Down to the last line, repeat the data below exactly.

- - -

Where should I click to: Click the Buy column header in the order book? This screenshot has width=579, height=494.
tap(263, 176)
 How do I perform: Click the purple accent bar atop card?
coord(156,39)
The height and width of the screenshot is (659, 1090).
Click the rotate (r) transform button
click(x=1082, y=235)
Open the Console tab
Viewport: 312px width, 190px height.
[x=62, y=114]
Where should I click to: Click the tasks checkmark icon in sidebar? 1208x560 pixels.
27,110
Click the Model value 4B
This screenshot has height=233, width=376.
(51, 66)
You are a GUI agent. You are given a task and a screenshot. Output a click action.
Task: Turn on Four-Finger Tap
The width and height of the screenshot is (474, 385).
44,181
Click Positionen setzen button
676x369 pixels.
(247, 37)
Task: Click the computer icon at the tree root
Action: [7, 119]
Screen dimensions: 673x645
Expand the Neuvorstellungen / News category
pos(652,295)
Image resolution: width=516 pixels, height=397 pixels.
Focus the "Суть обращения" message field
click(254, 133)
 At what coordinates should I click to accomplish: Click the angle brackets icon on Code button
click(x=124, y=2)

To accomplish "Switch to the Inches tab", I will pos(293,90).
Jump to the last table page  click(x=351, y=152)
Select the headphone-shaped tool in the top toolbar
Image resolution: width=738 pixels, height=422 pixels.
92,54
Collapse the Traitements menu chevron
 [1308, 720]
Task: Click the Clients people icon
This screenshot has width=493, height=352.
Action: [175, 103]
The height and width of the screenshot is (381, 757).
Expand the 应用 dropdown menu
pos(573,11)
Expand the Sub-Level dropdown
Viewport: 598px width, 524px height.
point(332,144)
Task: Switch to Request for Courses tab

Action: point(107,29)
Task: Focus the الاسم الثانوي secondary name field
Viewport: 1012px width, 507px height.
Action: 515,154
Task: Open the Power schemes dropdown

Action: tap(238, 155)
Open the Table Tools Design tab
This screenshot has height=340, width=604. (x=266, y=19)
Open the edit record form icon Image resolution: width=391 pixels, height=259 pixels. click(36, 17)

- - -

#### [REPLY]
Where should I click to: Click the Buy column header in the order book? This screenshot has width=579, height=494.
tap(263, 176)
 How do I perform: Click the purple accent bar atop card?
coord(156,39)
The height and width of the screenshot is (659, 1090).
Click the rotate (r) transform button
click(x=1082, y=235)
Open the Console tab
Viewport: 312px width, 190px height.
[x=62, y=114]
Where should I click to: Click the tasks checkmark icon in sidebar? 1208x560 pixels.
27,110
Click the Model value 4B
This screenshot has height=233, width=376.
(51, 66)
You are a GUI agent. You are given a task and a screenshot. Output a click action.
Task: Turn on Four-Finger Tap
The width and height of the screenshot is (474, 385).
44,181
Click Positionen setzen button
676x369 pixels.
(247, 37)
Task: Click the computer icon at the tree root
Action: [7, 119]
Screen dimensions: 673x645
Expand the Neuvorstellungen / News category
pos(652,295)
Image resolution: width=516 pixels, height=397 pixels.
Focus the "Суть обращения" message field
click(254, 133)
 At what coordinates should I click to accomplish: Click the angle brackets icon on Code button
click(x=124, y=2)

To accomplish "Switch to the Inches tab", I will pos(293,90).
Jump to the last table page  click(x=351, y=152)
Select the headphone-shaped tool in the top toolbar
Image resolution: width=738 pixels, height=422 pixels.
92,54
Collapse the Traitements menu chevron
 [1308, 720]
Task: Click the Clients people icon
This screenshot has width=493, height=352.
Action: [175, 103]
The height and width of the screenshot is (381, 757).
Expand the 应用 dropdown menu
pos(573,11)
Expand the Sub-Level dropdown
Viewport: 598px width, 524px height.
point(332,144)
Task: Switch to Request for Courses tab

Action: point(107,29)
Task: Focus the الاسم الثانوي secondary name field
Viewport: 1012px width, 507px height.
Action: 515,154
Task: Open the Power schemes dropdown

Action: tap(238, 155)
Open the Table Tools Design tab
This screenshot has height=340, width=604. (x=266, y=19)
Open the edit record form icon Image resolution: width=391 pixels, height=259 pixels. click(36, 17)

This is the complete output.